I successfully refactored a manufacturing engine from building drones to building robot dogs in 88k tokens. Then I tried to run the code.
Yesterday, I felt like I had unlocked a cheat code for software engineering.
I took OpenForge my Neuro-Symbolic Manufacturing Engine originally built to design and simulate drones and challenged Google’s Gemini 3.0 to refactor it. The prompt was simple in theory: stop building things that fly, start building things that walk.
The result seemed miraculous. In a single context window of roughly 88,000 tokens, the AI seemingly swapped the "organs" of the system while keeping the skeleton intact. It rewrote the physics service, pivoted the sourcing agents, and generated a new simulation. It was fast, it was confident, and the code looked pristine.
I wrote an article celebrating the flexibility of Neuro-Symbolic architecture. I spoke too soon.
Today, I am deep in the trenches of debugging, and I’ve realized that I fell into the Trap of Competence. Here is what I learned about the dangerous difference between Gemini 2.5 and 3.0, and why one-shot refactoring is a myth.
The Mirage of the One-Shot Pivot
The premise of OpenForge is simple: It translates user intent ("I need a surveillance bot") into flight-proven hardware designs and physics-based simulations.
When I asked Gemini to pivot this from drones to quadrupeds, I fed it the entire codebase as architectural context. Gemini 3.0 ingested it and confidently spit out new code for every .py module.
On the surface, the code was syntactically perfect. It imported the right libraries, it named functions correctly, and it followed the general structure of the original files.
But when I actually tried to execute the build, the system collapsed.
The Flattenin Effect
The original OpenForge drone code wasn't just a collection of functions; it was a linear narrative of distinct steps, filled with Battle Scars.
There were remarks, specific error-handling gates, and logical detours from previous failures.

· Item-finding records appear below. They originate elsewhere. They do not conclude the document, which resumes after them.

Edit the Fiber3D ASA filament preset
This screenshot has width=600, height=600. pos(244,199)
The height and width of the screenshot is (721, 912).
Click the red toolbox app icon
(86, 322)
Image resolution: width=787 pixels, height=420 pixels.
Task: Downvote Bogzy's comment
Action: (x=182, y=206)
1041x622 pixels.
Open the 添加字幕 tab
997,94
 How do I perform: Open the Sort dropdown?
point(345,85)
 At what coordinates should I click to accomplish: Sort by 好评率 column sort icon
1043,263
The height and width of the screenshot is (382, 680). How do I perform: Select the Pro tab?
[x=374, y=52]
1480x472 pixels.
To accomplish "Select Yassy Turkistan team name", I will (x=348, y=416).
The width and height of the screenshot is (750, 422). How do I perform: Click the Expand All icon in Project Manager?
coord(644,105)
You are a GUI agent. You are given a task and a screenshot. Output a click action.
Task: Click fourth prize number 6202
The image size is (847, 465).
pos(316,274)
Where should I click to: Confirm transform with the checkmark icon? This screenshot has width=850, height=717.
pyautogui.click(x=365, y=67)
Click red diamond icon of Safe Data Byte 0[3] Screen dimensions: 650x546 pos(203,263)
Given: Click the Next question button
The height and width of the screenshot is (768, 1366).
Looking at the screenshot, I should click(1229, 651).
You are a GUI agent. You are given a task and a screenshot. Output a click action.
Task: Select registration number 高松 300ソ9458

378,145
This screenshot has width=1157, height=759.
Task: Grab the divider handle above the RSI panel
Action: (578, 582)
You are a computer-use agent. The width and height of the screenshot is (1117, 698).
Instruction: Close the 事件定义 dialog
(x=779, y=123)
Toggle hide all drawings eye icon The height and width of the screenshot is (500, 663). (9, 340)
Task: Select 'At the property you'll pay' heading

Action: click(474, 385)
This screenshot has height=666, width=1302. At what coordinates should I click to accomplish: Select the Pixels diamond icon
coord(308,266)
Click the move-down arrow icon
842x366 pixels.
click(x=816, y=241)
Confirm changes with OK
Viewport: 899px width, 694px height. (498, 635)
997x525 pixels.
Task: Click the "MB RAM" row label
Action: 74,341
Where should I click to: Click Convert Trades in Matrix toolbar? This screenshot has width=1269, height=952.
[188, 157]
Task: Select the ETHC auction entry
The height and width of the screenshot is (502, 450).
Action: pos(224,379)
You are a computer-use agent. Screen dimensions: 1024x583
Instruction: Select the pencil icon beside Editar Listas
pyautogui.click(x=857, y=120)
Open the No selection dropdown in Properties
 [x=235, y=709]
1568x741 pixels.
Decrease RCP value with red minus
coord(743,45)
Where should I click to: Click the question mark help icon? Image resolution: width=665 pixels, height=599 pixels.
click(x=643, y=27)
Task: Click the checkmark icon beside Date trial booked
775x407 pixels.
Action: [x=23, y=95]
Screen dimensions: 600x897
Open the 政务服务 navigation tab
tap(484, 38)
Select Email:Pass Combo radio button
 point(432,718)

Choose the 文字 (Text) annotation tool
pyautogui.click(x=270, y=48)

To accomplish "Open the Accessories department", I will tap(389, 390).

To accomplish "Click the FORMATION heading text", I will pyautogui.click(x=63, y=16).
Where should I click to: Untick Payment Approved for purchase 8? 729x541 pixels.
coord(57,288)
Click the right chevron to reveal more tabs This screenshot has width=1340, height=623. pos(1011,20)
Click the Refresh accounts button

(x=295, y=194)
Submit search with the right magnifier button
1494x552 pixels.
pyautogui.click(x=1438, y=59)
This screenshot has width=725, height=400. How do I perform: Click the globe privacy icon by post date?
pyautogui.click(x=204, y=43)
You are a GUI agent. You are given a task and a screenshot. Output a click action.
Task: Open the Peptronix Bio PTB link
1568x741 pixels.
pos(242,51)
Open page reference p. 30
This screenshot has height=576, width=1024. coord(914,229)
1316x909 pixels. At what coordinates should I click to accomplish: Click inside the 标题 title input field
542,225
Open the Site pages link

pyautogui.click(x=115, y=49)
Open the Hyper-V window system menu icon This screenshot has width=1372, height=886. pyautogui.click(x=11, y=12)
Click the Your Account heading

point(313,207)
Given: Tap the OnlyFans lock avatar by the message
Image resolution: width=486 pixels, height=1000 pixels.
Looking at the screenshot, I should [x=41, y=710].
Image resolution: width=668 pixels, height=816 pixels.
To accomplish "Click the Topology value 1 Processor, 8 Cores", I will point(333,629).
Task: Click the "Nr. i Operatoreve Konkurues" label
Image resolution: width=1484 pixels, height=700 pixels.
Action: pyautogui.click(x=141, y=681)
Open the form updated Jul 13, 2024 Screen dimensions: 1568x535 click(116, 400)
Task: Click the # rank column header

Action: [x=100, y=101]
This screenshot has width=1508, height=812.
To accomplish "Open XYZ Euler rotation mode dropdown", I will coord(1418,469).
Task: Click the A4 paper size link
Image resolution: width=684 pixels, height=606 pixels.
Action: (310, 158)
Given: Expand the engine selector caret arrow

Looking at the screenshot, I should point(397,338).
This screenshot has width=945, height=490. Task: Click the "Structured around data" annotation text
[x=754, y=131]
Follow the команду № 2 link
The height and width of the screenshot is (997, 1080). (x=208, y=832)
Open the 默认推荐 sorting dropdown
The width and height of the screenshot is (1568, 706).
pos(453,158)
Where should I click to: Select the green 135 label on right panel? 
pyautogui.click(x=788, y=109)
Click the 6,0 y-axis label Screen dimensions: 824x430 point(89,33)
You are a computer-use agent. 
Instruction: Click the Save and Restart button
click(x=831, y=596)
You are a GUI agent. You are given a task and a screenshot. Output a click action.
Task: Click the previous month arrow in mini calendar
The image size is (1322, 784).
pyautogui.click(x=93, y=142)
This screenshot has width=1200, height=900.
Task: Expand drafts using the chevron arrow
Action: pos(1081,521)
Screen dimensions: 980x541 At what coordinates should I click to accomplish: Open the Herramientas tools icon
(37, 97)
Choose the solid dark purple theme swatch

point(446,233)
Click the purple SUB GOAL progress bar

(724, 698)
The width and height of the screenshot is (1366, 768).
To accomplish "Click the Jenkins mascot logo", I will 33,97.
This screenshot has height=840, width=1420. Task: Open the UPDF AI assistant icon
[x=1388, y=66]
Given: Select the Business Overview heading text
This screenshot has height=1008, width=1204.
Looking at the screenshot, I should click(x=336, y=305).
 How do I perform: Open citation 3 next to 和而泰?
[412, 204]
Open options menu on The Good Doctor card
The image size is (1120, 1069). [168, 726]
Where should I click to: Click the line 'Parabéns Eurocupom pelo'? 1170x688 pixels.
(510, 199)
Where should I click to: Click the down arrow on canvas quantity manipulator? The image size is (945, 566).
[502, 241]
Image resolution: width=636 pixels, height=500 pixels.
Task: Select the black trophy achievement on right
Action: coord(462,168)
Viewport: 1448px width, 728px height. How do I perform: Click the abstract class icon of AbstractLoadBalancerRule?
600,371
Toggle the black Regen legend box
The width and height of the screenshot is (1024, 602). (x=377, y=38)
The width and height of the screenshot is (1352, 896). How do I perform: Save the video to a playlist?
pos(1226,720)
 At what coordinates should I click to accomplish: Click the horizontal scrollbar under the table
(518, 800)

The architecture was designed to handle the messy reality of engineering where specific steps need to finish before others begin.
Gemini 3.0, in its attempt to be efficient, flattened the architecture.
It lumped distinct, linear steps into singular, monolithic processes. It looked right on the surface, but it glossed over the nuance and depth of the original code. It treated the refactor as a stylistic rewrite rather than a logical translation.
The result was cascading failures. Because the scaffolding (the step-by-step separation) was removed, troubleshooting became a nightmare. Fixing a torque calculation in the physics module would inexplicably break the inventory sourcing logic, because the AI had subtly entangled them in its attempt to optimize the code flow.
The Paradox: Why Gemini 2.5 Was Better (By Being Worse)
This failure highlighted a counter-intuitive reality about the progression of LLMs.
Gemini 2.5 (The Junior Dev): In previous versions, the model had strict limitations. It would truncate code or fail to hold the whole context. This was frustrating, but it was a safety feature. It forced me to act as the Architect. I had to break the project down into small, distinct tasks. I had to hold the model’s hand. The friction ensured the modularity of the code remained intact.
Gemini 3.0 (The Overconfident Senior): Gemini 3.0 has the speed and the reasoning capabilities to ingest the whole project and output a full result. But its confidence is deceptive. It skips the show your work phase. It assumes it understands the why behind your architecture, when it really only understands the what.
It builds a beautiful house, but it forgets to pour the foundation.
The Lesson: Architecture is Still King
My hypothesis was that with a big enough context window and a smart enough model (Gemini 3.0), I could treat a complex codebase like a fluid document something to be rewritten rather than engineered.
I was wrong.
If you expect an AI to one-shot pivot a codebase based solely on the original files, you are going to be disappointed. The improved reasoning of Gemini 3.0 does not replace the need for foundational architecture.
The Fix: I am now restarting the refactor, but differently. Instead of giving Gemini the code and saying change this, I am walking it through the logic flow first.
- Define the step-by-step process.
- Explain why the code is structured this way.
- Force the AI to generate the scaffolding before it generates the implementation.
We are moving from an era of Code Generation to System Generation. But until the AI can understand the history of why a system was built a certain way, the human architect is the only thing standing between a working product and 88,000 tokens of spaghetti code.